Once the line with "Indietro (913, 969)" is found in the data, output it and each following line exactly, up to and including the line with "[button] (744, 28)", and nothing before or after.

Start of Data for processing

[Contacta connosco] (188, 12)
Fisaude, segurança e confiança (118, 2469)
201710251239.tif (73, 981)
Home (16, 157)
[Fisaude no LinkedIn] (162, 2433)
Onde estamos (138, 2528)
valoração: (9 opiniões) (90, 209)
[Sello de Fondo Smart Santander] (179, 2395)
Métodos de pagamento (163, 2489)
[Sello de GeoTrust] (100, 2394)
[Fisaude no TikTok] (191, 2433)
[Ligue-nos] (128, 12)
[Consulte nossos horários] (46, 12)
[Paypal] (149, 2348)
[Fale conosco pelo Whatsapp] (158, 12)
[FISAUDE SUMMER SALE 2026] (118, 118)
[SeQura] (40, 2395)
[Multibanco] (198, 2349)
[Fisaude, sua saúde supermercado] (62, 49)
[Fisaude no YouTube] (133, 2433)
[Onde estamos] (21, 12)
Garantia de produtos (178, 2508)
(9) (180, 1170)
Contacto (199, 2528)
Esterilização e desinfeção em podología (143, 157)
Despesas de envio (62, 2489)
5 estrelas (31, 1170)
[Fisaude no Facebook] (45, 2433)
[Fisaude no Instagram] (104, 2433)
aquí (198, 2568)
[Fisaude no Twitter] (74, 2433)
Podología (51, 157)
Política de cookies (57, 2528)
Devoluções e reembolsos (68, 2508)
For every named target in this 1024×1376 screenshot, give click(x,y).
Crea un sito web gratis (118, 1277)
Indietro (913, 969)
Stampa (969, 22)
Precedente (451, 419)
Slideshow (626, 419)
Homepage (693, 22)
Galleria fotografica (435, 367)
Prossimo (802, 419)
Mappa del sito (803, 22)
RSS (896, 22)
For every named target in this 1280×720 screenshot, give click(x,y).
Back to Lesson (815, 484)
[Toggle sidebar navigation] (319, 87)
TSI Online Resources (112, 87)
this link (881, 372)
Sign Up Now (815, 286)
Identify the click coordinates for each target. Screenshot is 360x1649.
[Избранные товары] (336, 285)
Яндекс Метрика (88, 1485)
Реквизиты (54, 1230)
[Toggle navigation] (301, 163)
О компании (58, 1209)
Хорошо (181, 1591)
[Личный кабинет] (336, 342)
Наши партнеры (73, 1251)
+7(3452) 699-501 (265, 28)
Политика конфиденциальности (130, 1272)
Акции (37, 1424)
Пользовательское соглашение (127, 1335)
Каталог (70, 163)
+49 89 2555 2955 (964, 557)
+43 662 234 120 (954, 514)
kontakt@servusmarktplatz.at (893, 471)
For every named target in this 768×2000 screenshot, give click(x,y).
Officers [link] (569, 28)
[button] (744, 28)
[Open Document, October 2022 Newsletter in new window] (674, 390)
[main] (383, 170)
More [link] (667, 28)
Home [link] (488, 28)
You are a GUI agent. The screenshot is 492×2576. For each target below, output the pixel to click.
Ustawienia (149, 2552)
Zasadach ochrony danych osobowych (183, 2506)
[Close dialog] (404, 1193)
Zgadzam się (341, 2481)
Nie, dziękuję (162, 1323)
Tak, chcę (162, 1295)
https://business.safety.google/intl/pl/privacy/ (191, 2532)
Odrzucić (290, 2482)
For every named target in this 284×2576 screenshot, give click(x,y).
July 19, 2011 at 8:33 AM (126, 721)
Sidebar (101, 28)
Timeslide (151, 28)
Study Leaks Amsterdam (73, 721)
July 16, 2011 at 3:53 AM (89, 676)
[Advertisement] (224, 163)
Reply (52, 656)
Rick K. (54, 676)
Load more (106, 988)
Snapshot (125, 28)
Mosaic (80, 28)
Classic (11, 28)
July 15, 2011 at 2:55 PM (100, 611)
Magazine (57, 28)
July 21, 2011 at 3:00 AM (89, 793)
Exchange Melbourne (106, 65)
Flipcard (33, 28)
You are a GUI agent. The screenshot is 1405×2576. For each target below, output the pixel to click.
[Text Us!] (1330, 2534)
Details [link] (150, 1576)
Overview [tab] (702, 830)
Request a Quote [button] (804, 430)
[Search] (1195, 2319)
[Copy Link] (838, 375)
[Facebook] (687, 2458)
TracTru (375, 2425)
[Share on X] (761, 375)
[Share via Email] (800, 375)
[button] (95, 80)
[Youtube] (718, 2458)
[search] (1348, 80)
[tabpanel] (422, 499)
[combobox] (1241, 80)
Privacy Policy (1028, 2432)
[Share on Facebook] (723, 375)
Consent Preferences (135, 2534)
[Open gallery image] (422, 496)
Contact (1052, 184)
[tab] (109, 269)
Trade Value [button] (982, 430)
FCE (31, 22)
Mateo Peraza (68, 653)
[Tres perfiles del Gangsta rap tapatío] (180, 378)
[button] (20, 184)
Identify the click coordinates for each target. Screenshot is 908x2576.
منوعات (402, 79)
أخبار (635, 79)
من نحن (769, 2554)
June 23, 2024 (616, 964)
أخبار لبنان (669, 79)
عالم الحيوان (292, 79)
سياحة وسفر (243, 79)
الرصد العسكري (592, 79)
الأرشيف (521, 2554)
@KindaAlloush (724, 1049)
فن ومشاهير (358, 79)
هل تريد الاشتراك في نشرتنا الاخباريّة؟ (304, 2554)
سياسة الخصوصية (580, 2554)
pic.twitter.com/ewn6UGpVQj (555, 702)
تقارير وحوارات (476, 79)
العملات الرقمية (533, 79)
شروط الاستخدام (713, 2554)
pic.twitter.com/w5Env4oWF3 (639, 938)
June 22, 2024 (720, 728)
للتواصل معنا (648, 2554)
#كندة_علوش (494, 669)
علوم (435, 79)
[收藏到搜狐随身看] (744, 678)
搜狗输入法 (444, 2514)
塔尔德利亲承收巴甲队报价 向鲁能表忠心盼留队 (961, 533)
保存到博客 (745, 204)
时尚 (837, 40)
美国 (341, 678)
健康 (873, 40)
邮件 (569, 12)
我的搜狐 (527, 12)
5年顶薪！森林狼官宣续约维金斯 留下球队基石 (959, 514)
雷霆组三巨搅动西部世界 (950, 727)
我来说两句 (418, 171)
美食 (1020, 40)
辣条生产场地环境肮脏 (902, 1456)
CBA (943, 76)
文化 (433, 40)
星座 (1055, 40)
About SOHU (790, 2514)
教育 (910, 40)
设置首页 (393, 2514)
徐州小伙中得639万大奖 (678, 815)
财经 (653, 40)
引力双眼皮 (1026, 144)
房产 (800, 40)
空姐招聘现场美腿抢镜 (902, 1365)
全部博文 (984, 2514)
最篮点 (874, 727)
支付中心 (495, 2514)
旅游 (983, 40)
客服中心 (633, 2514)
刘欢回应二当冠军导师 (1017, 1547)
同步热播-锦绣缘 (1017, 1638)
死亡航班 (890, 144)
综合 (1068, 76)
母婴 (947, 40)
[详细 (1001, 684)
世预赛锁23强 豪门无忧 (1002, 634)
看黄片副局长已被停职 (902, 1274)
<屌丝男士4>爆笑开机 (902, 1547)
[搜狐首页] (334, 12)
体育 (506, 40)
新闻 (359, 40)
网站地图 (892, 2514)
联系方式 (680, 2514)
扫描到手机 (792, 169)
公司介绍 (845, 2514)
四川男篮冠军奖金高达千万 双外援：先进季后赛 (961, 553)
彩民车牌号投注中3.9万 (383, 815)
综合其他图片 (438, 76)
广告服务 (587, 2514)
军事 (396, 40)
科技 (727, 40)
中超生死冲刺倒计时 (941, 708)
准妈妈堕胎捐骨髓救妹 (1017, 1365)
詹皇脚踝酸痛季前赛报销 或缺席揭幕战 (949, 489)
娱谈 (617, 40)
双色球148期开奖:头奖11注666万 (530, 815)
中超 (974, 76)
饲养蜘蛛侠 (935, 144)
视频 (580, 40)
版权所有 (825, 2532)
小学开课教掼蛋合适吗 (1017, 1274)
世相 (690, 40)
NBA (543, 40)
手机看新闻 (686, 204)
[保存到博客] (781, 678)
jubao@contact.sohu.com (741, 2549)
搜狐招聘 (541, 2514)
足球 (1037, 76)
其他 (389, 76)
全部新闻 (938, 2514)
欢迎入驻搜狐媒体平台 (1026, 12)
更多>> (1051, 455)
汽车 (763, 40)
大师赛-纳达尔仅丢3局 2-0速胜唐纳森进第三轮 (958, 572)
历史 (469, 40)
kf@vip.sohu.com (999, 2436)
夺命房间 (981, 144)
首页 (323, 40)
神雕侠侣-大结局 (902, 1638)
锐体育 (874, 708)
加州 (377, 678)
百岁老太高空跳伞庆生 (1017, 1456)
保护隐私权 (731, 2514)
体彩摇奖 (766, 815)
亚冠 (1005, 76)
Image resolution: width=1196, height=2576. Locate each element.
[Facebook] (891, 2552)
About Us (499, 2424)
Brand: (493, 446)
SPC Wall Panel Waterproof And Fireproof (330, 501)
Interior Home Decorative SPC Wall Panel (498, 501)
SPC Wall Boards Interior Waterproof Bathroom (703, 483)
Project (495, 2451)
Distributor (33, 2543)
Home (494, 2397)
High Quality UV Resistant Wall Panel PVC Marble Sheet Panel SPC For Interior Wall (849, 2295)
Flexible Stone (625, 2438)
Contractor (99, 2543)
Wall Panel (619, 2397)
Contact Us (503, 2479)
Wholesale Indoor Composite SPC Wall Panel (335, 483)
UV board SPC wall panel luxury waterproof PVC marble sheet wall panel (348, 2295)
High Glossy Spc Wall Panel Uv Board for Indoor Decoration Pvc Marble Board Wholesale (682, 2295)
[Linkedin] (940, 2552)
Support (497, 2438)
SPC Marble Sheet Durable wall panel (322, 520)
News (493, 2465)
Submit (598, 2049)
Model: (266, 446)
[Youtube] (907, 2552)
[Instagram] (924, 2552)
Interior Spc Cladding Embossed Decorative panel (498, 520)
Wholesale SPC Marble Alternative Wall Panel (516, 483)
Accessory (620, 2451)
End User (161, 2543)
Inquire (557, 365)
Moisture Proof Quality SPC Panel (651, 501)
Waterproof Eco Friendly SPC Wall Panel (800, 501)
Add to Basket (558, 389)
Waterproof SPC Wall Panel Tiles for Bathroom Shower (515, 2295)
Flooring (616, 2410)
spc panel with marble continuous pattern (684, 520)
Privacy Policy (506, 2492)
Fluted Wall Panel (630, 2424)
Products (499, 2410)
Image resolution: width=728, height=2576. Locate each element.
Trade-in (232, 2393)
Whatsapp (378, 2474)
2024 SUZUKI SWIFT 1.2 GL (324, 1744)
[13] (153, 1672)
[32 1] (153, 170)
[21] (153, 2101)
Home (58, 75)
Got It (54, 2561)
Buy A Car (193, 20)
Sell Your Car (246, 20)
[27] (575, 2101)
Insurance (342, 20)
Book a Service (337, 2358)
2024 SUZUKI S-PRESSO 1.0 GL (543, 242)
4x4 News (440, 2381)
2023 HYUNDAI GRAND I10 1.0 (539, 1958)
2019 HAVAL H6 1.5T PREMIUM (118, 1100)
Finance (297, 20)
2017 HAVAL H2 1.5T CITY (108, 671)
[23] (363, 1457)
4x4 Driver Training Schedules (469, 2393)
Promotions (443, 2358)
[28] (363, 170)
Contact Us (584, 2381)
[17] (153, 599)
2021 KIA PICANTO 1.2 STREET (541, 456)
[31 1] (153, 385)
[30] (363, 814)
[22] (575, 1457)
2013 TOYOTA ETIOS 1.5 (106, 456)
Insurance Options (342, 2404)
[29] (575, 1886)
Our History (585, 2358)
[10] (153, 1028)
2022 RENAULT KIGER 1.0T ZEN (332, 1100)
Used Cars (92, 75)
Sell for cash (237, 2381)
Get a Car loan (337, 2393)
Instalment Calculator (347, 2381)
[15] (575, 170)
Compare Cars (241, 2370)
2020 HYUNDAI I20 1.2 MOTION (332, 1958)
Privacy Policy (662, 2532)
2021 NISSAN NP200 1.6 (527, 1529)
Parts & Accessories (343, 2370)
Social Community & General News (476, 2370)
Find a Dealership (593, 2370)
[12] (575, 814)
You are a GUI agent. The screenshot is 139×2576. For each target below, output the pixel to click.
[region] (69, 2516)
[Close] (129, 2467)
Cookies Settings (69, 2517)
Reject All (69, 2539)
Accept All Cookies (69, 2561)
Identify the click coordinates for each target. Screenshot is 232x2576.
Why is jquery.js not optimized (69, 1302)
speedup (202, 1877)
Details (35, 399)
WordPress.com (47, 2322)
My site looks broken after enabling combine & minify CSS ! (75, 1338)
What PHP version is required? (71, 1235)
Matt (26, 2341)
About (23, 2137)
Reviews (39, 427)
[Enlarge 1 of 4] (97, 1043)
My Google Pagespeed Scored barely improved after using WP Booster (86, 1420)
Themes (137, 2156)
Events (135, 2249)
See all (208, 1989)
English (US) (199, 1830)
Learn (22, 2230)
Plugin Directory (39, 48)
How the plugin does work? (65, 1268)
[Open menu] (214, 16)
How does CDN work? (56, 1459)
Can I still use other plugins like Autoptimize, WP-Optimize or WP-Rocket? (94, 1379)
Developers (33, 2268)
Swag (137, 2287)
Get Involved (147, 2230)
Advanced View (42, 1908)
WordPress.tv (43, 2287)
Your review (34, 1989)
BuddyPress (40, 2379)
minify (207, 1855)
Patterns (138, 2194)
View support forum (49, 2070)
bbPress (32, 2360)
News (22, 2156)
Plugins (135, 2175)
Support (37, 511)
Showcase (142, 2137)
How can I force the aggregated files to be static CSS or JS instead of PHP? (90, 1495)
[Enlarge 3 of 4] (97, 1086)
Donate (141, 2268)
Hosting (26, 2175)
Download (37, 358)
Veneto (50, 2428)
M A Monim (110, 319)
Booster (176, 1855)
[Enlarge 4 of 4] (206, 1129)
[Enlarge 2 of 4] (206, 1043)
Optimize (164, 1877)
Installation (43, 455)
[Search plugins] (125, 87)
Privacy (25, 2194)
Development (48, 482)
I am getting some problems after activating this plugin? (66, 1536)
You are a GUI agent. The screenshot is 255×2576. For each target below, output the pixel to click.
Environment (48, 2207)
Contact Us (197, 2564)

End of Data for processing

[Reply]:
Indietro (913, 969)
Stampa (969, 22)
Precedente (451, 419)
Slideshow (626, 419)
Homepage (693, 22)
Galleria fotografica (435, 367)
Prossimo (802, 419)
Mappa del sito (803, 22)
RSS (896, 22)
For every named target in this 1280×720 screenshot, give click(x,y).
Back to Lesson (815, 484)
[Toggle sidebar navigation] (319, 87)
TSI Online Resources (112, 87)
this link (881, 372)
Sign Up Now (815, 286)
Identify the click coordinates for each target. Screenshot is 360x1649.
[Избранные товары] (336, 285)
Яндекс Метрика (88, 1485)
Реквизиты (54, 1230)
[Toggle navigation] (301, 163)
О компании (58, 1209)
Хорошо (181, 1591)
[Личный кабинет] (336, 342)
Наши партнеры (73, 1251)
+7(3452) 699-501 (265, 28)
Политика конфиденциальности (130, 1272)
Акции (37, 1424)
Пользовательское соглашение (127, 1335)
Каталог (70, 163)
+49 89 2555 2955 (964, 557)
+43 662 234 120 (954, 514)
kontakt@servusmarktplatz.at (893, 471)
For every named target in this 768×2000 screenshot, give click(x,y).
Officers [link] (569, 28)
[button] (744, 28)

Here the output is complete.